Notes on writing a 50,000 word novel in 30 days with an inanimate object as narrator.
I’m writing this novel during NanoWriMo (National Novel Writing Month) in November of 2023 where writers and aspiring authors crank out a fifty-thousand word book in thirty days. During this time I’m also taking part in a group writing competition on T2, a blockchain enabled microblogging social platform. You actually may be reading these notes on T2 because I’m going to be publishing them weekly there (here?).
I’ve written a number of books for Nanowrimo in the past. I enjoy the hell out of it. I like the 30 days of intense writing activity. I also seem to thrive on the need to keep my word count going, the chart that shows me where I am in terms of completing a minimum 50,000 word novel in 30 days. I suffer from some pretty intense anxiety and this sort of structured outlet allows me to channel that anxiety and focus it on what I love to do best - create worlds and stories.
This year, I’m doing something very different than I’ve done in the past. During NanoWriMo, since 2011, I’ve written four novels, a holy book (the first version of the Holy BJBLE), and a historical fiction account of the life of Hasan i-Sabah. This year, I am going far more personal and at the same time - impersonal.
My narrator is going to be an inanimate object. The stories my narrator tells are going to be the stories of me and of my family members. There will be fictional elements in this - so I’m not sure it would qualify as memoir or biography, though I will do my best to stick with the historical record as far as it is known to me. The challenge will be to tie family memories and history to both my maternal and paternal ancestry. As everyone knows, as more branches are added, a tree branches out. This creates a challenge in narrating a tale told by a singular object.
My solution is (at least for now) to use a non-linear time structure that not only reaches backwards, but also exists in the present at different points in time. Playing with time makes sense on a different level as well because the object I’ve chosen for my narrator is a pocket watch. Who better to tell a story of time?
I’ve titled my story “I, Watch” which is a play on words in several different directions. This morning on the first day of NanoWriMo, I attempted to elucidate on that and to offer the introduction and first chapter in a way that makes all of this make sense. It was challenging.
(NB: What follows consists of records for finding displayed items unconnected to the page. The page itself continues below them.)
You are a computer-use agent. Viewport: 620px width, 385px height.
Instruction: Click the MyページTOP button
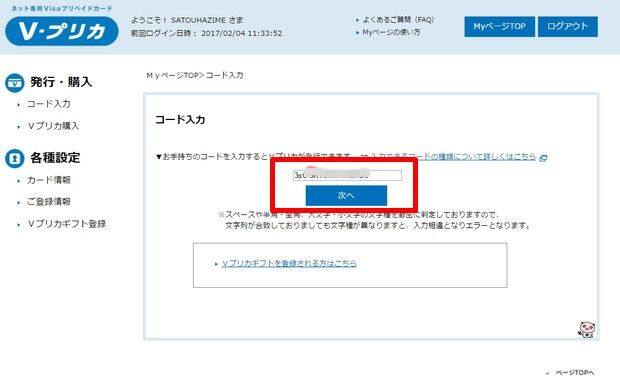[x=499, y=26]
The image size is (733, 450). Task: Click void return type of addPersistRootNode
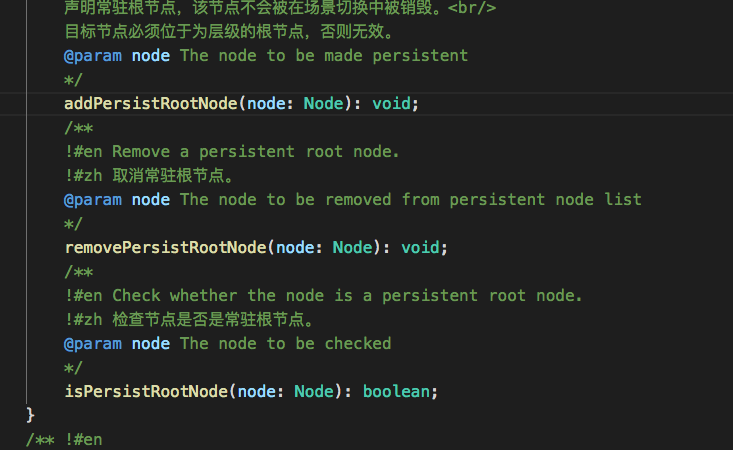point(391,103)
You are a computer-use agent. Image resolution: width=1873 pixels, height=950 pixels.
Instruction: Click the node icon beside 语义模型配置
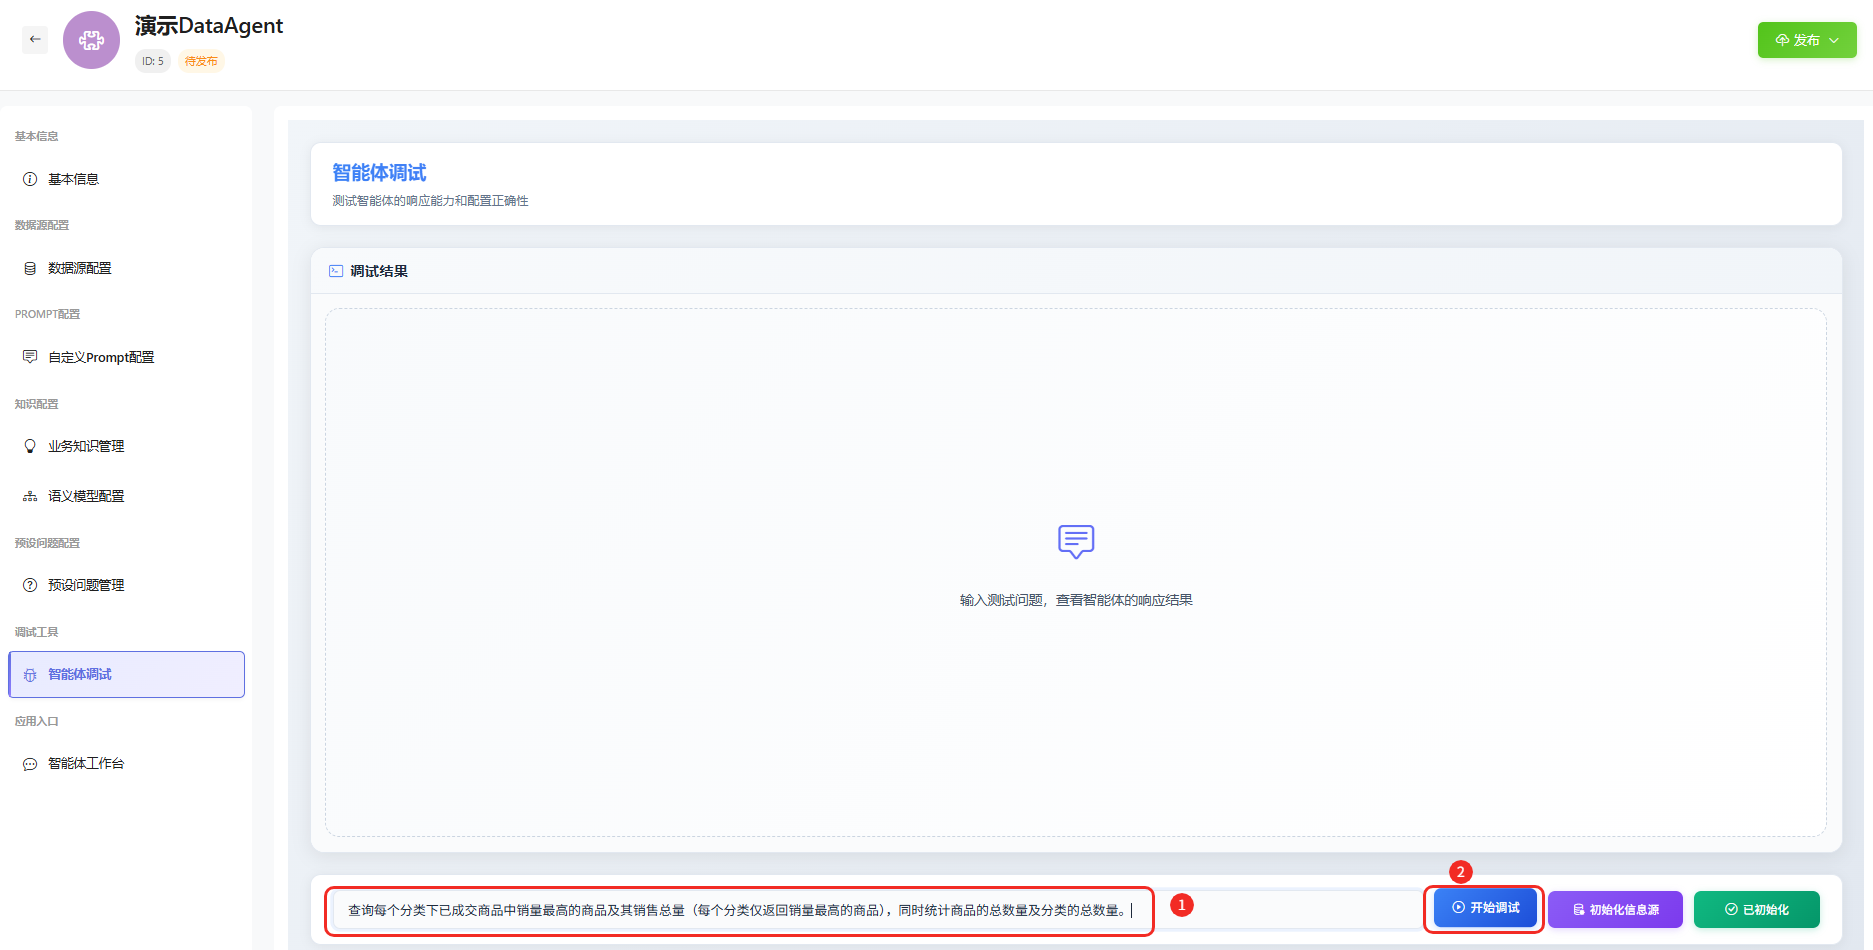[x=29, y=495]
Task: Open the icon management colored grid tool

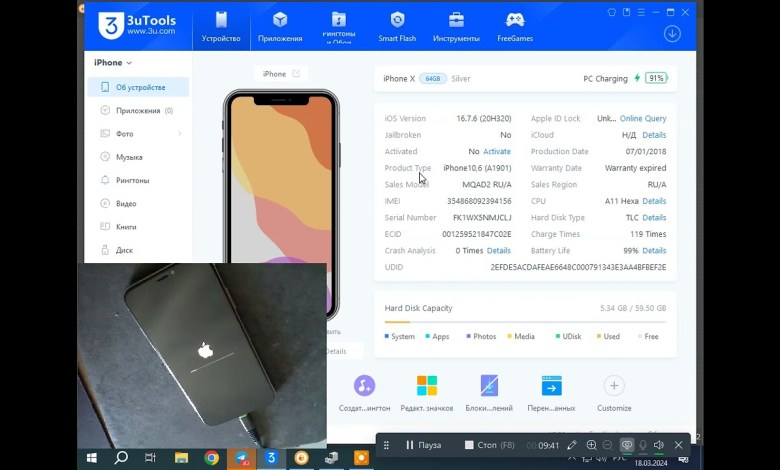Action: click(427, 386)
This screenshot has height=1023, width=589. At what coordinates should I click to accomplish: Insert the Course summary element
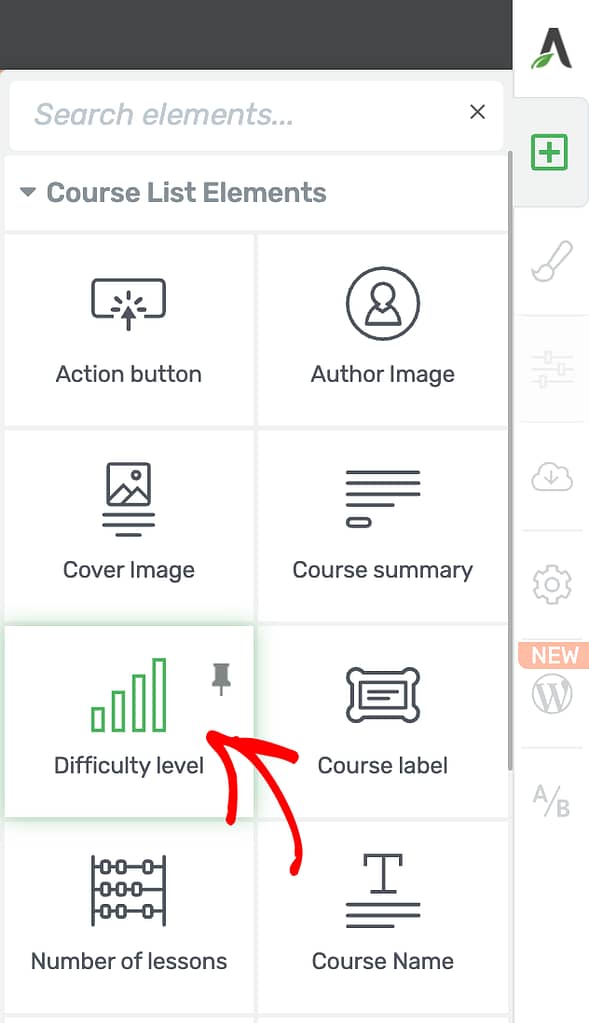click(382, 526)
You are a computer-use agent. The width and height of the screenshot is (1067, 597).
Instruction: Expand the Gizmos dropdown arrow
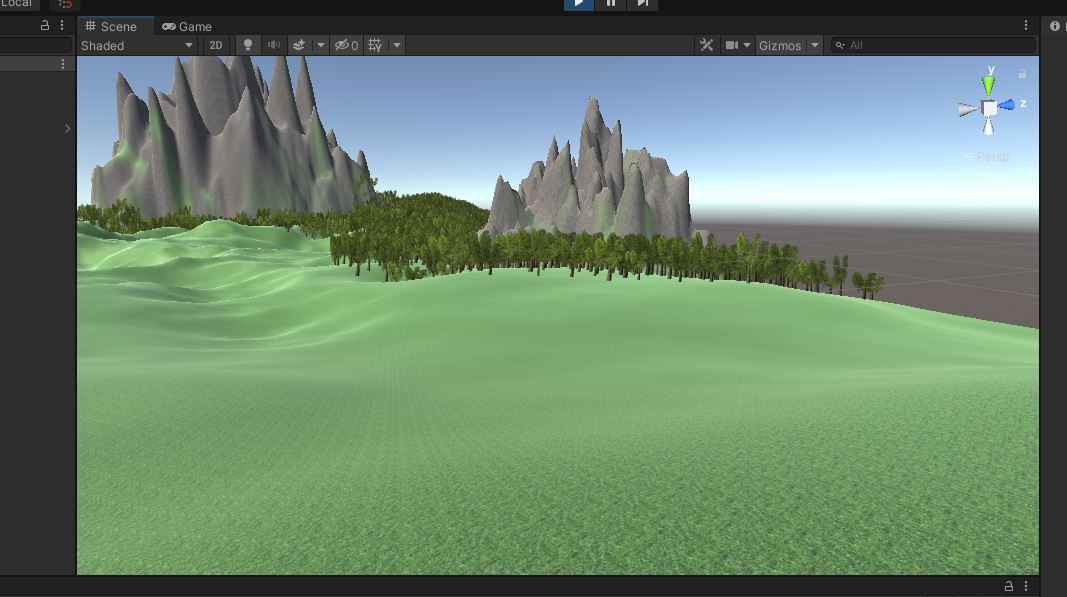(814, 45)
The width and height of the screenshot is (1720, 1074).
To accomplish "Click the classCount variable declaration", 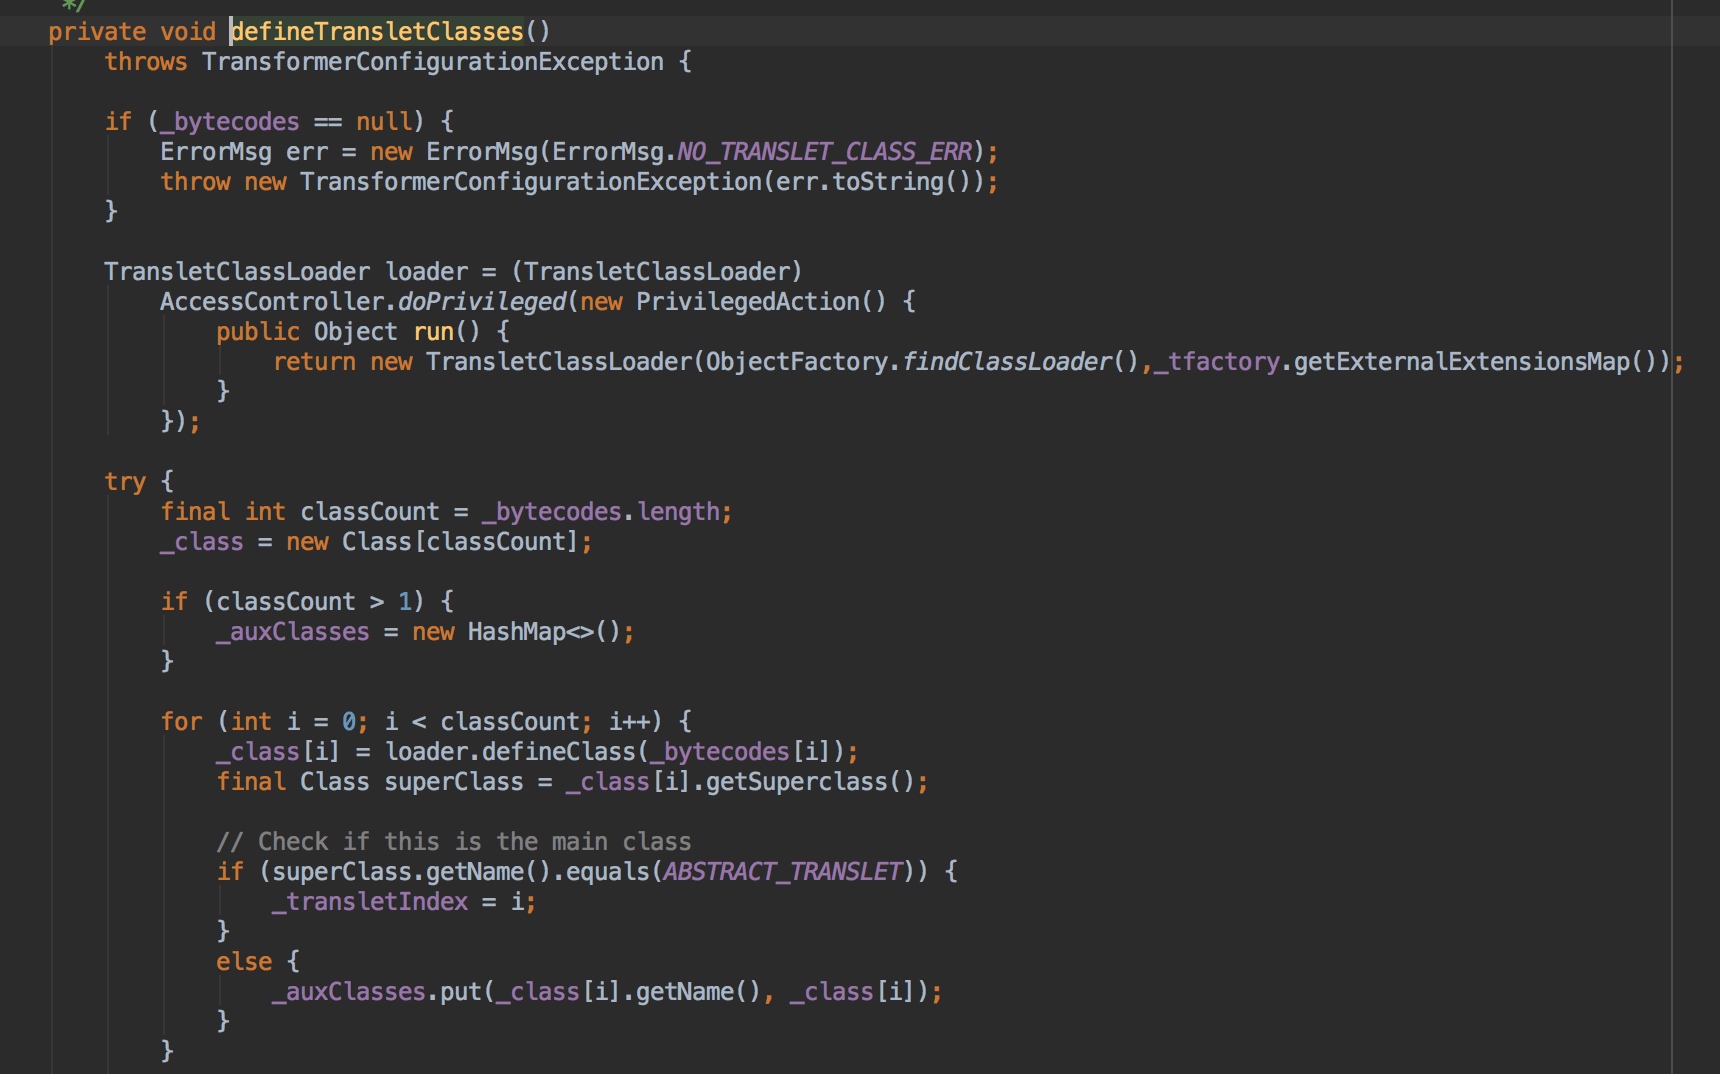I will 369,512.
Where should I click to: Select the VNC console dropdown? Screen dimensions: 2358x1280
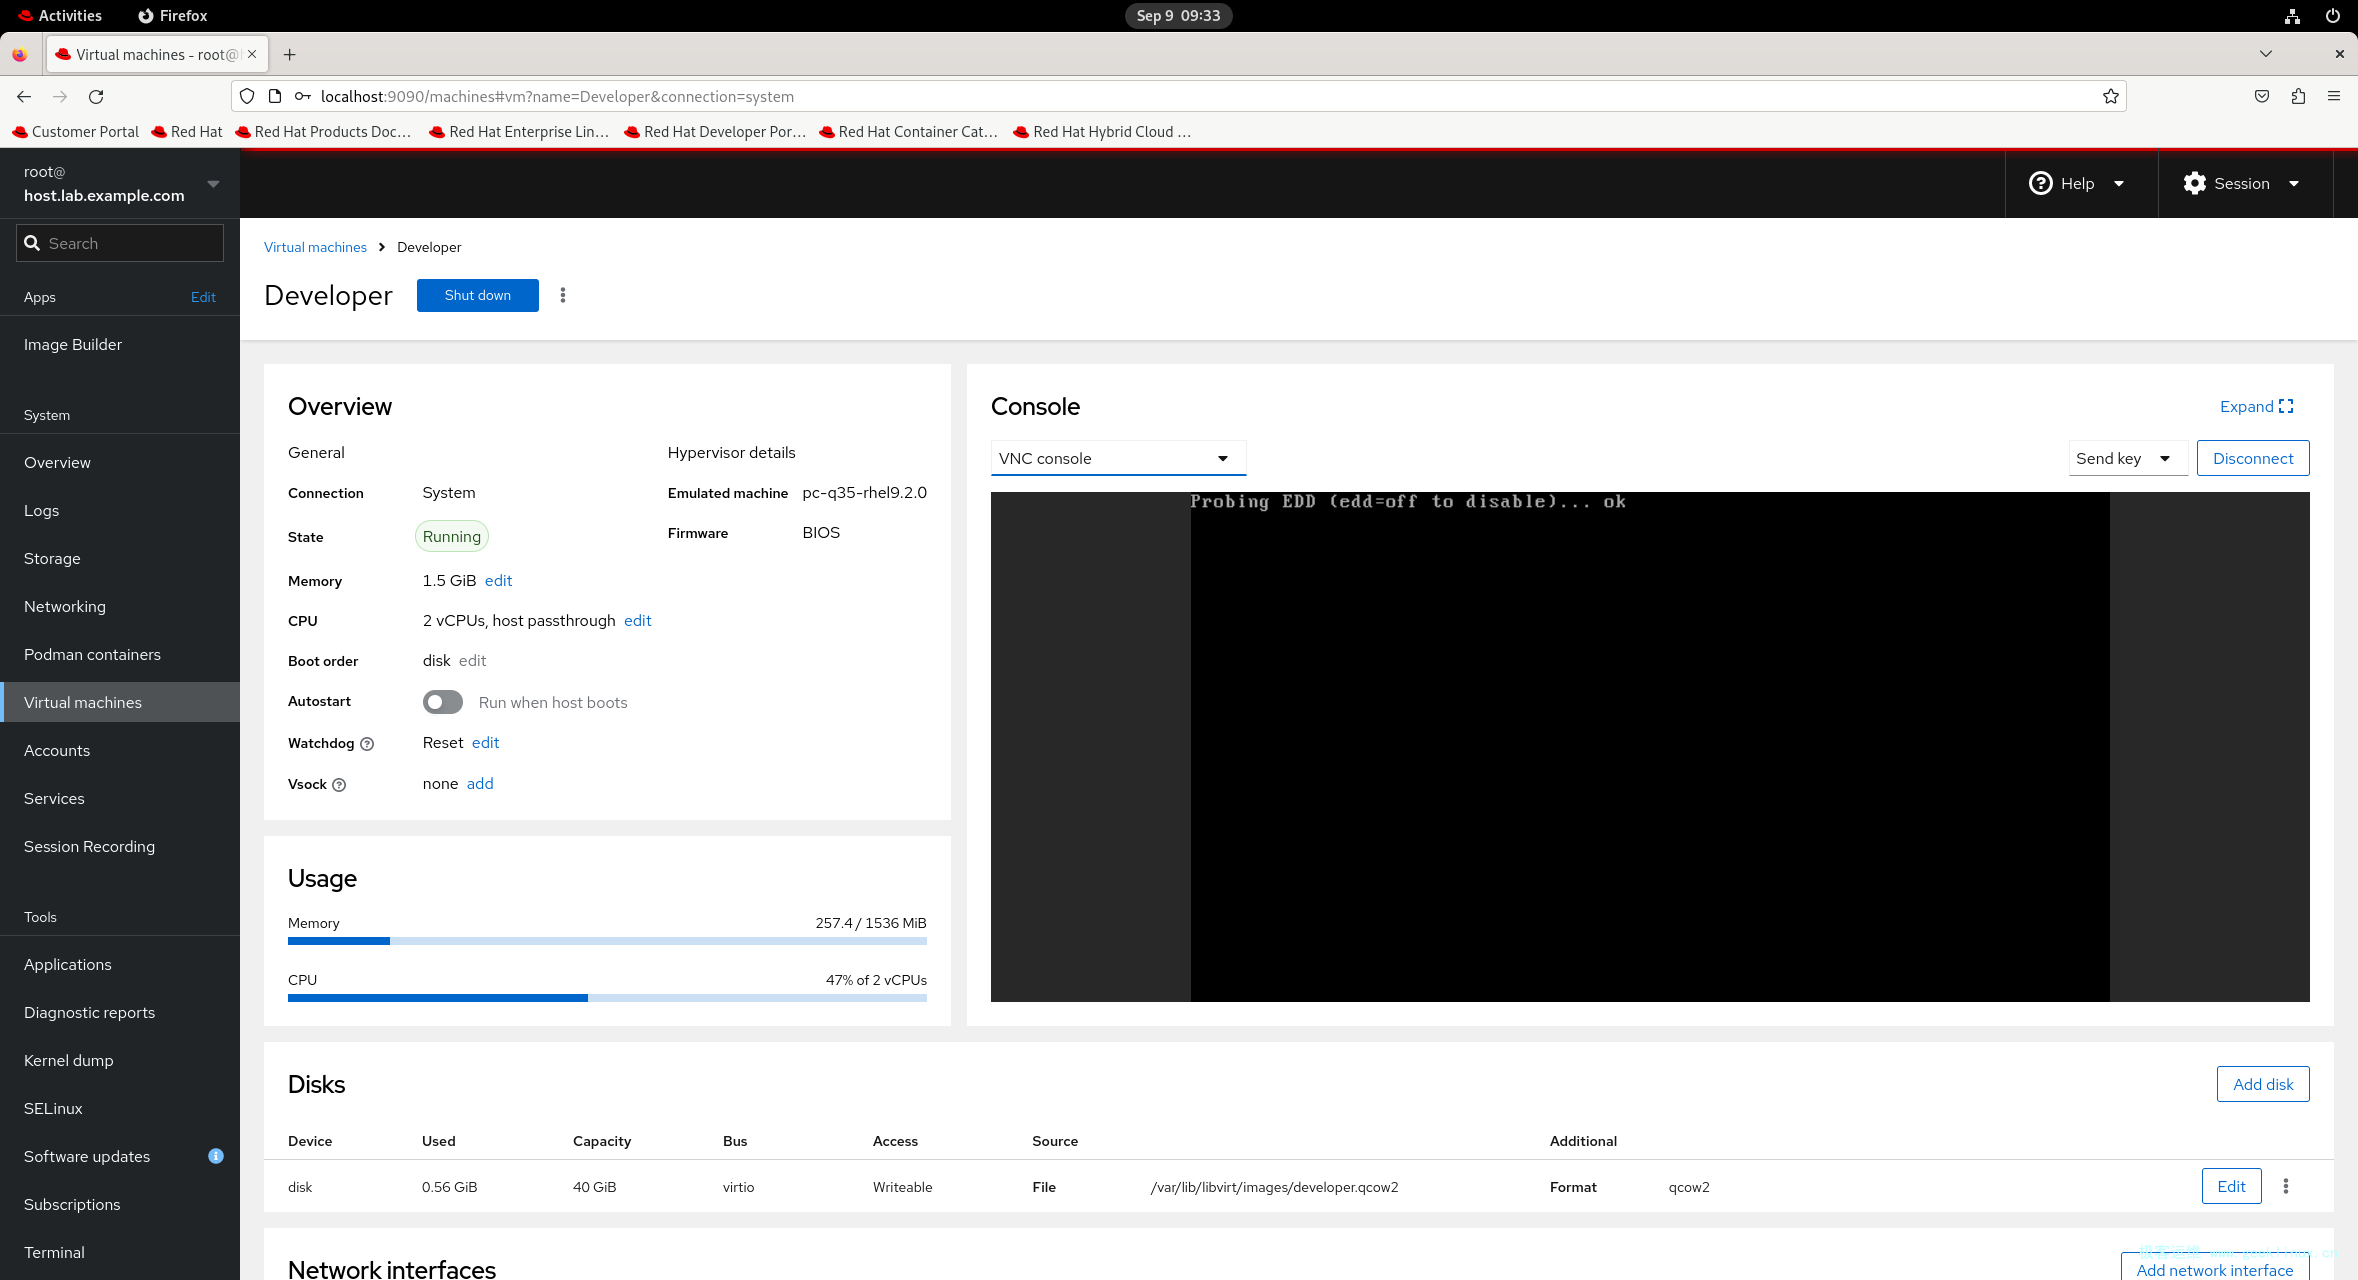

The human mind flows in one direction while perpetually missing the present for the past. The present is but an illusion to humanity as they imagine the future and misremember that which has taken place. The truth, as it often does, lies in between. There is no time but time itself - a single entity, a vast single-celled amoeba reflecting past, present, and future in a glistening rainbow mobius strip reeking of burnt toast, dirty diapers, cinnamon, and the early dusk aroma of night blooming jasmine. The description of time is not so much impossible as it is impervious to discernment by the limited capacities of the advanced monkey minds that populate and consume planet earth.
How can I say this? How might I grasp these inconceivable concepts that no human may discern? The answer, my friends, is simple enough. So simple, in fact, that I fear you may misunderstand. In fact, I’m quite certain that misunderstanding is all that you shall do - but I shall try to be patient. In the most simple way possible, only two words are needed. My comprehension is born from what I do and what I am. I watch.
I’m not the first to write a story from the perspective of an inanimate object. My first encounters with this idea were (like most people) in Alice in Wonderland and The Wizard of Oz where cards and teapots and flowers all suddenly became personified. It wasn’t until I read Orhan Pamuk’s My Name is Red that I saw an adult piece of fiction using this idea. While Pamuk’s narrator was the color personified it was also told through both objects (like a coin) and people - I don’t know if I have ever read an entire novel where the story is told by an object. While I’ve not read it, Tibor Fischer wrote a novel in 1997 titled, The Collector Collector which has a bowl as the narrator. Another which I have not read but which came up in an internet search is Autobiographies of a Lump of Coal, a Grain of Salt, a Drop of Water, a Bit of Old Iron, a Piece of Flint, by Annie Carey. This one dates back to 1870. I’m certain there must be others, but I haven’t found them.
So, while this is not uncharted territory, it is certainly not over-explored.
Even if that were the case, the stories I have to tell - those of my ancestors - have never been told. I am hesitant to unwind these tales as I fear that I may not do them justice, but in truth, there is no one better suited to their telling. In the early 1990s, I rather obsessively went on a quest to discover my roots. A large part of this was to help establish my own identity. I hoped that I was more than just the product of a birth defect, broken marriages, and dysfunctional people selfishly clawing their way into creating more dysfunctional folk to carry on their legacy. I discovered a rich history of misfits, pioneers, criminals, lawmen, refugees, and opportunists. I found mysteries that will never be solved. I discovered that it doesn’t take centuries for the unwritten life to disappear, but mere decades.
It’s my hope that in writing ‘I, Watch’ I may actually preserve some of these lives that were lived and are now mostly forgotten. And if I’m being honest, perhaps I am also hoping to give myself a better chance at immortality through undertaking this journey with time.